'World News' on the Border: Inside Look at Drug and Human Smuggling

ABC's Bill Weir takes a close look at the U.S.-Mexican border.

ByABC News
January 28, 2008, 11:22 AM

Jan. 28, 2008 — -- Cold daylight breaks over one desert, two nations and three men, nervously walking north.

They are underdressed for the freezing temperature, their shoulders hunched beneath frayed backpacks and their eyes scan the horizon for movement. At the same moment, the Americans who will spend the day trying to catch them are assembled for their morning muster.

"We're going to continue to send bodies to Tucson detention for Operation Streamline," an officer announces to the 50 men in the room. Border Patrol refers to illegal crossers as "bodies," and on average the Nogales station catches more than 1,000 a day. They also seized more than 450 tons of marijuana last year, making this the busiest 32-mile stretch for the Border Patrol on the entire southern border.

At 9:30 a.m., Kevin Carlos crouches beside a trail of faint footprints that zigzag across the sand. He is one of the Shadow Wolves, a small unit of American Indian Immigration and Customs Enforcement officers who use age-old techniques to track border jumpers and drug runners crossing the Tohono O'odham Nation.

From the tracks he can tell there are eight footsore men carrying bales of marijuana toward the nearby mountains.

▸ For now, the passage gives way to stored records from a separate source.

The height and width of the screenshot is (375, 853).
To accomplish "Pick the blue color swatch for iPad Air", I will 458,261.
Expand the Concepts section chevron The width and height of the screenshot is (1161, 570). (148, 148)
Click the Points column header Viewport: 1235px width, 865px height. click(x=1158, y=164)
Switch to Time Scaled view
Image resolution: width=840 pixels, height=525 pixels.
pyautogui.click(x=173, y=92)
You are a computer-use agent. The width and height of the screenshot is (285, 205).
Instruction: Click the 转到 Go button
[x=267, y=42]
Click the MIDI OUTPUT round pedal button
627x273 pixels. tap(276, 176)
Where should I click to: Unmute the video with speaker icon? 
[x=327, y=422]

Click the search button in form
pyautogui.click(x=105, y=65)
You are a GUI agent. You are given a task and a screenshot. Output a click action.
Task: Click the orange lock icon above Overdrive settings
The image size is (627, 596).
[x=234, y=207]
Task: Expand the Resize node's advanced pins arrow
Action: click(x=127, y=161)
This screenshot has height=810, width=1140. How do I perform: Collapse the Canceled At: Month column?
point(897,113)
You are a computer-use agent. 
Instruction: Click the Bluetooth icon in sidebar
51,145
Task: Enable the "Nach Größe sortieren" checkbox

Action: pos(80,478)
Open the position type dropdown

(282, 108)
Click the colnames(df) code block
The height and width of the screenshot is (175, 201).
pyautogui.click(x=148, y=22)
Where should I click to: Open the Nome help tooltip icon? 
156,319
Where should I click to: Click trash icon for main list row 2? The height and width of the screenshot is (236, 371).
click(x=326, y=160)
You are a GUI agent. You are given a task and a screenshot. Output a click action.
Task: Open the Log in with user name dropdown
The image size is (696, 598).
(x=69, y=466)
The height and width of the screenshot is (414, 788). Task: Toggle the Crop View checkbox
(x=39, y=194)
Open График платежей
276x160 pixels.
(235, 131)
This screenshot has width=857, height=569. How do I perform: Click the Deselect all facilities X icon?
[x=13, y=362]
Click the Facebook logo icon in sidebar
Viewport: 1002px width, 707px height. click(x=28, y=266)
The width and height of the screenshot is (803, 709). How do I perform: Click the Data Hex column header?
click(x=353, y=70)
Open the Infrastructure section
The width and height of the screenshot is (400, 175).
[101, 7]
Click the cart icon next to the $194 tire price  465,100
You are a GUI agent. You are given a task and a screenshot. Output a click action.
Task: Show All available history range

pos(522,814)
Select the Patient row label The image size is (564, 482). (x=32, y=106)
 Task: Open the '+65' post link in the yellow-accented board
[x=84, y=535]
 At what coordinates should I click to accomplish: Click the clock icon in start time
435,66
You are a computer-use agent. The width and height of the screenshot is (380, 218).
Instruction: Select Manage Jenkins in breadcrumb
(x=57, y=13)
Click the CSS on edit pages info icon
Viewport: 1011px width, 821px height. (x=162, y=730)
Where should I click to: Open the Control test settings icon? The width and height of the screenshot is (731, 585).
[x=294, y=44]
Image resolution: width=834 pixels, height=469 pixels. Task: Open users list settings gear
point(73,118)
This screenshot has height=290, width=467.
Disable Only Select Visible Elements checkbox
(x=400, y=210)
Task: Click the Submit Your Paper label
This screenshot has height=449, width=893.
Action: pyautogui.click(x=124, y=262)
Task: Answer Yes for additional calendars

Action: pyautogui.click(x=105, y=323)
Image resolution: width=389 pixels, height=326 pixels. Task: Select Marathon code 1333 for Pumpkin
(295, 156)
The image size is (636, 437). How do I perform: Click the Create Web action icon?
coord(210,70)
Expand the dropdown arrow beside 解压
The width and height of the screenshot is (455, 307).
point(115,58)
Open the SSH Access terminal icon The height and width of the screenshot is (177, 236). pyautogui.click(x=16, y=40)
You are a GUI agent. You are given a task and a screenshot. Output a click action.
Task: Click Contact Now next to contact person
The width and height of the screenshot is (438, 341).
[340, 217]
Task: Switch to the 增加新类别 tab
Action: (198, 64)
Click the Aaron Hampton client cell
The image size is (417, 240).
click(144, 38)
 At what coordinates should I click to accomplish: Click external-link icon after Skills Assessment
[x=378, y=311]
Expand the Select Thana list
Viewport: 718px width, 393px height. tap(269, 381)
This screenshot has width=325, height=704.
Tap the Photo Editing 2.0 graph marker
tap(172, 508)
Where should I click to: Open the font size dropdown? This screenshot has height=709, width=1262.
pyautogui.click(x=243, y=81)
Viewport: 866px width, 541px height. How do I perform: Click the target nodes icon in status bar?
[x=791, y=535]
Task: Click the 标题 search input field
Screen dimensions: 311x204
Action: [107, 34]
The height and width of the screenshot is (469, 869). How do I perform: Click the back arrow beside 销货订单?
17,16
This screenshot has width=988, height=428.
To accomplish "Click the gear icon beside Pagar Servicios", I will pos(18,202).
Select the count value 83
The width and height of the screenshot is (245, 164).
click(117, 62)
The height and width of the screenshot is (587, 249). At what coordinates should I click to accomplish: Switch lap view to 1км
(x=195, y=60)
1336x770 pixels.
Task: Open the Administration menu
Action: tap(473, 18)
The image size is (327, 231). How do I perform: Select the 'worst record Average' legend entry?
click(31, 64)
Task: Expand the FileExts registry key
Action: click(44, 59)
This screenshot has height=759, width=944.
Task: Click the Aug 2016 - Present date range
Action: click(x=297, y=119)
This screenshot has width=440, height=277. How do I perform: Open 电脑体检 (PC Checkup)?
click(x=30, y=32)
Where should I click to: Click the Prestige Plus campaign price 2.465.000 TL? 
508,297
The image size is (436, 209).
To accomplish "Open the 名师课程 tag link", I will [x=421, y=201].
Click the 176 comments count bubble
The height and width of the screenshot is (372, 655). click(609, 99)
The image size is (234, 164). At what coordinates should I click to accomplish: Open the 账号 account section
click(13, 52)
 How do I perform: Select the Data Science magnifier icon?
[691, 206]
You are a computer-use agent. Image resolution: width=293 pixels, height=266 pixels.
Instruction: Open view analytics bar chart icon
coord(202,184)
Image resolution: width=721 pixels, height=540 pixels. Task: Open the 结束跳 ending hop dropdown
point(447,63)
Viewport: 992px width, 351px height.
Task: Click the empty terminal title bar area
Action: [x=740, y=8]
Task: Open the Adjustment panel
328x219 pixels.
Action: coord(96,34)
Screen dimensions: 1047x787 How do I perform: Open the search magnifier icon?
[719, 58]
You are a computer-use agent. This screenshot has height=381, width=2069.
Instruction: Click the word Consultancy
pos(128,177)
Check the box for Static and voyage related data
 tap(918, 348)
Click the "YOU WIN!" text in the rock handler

"In the last two miles they've rested eight times," he says. "Nobody rests that much unless they're tired. And when they stop they're setting down packs." These mules didn't bother with the common practice of tying scraps of carpet to their feet to confuse the trackers and the footprints eventually lead to 350 pounds of marijuana. The smugglers will be gone.

This reservation is the size of Connecticut, straddling both sides of the border. The Tohono O'odham lived here centuries before Mexico and the United States existed, but if the Shadow Wolves see the irony, they won't admit it.

"We think about it," says Ortega. "But we've got a job to do."

It is just after noon on the Mexican side and a car full of people creeps toward the border. "They are going to go chest to the ground," says the driver, "so they aren't caught by the cameras and sensors." The driver is a coyote, a professional people smuggler who works out of the village of Alter, about 60 miles south. He charges $2,000; $500 up front and $1,500 if his customers make it across.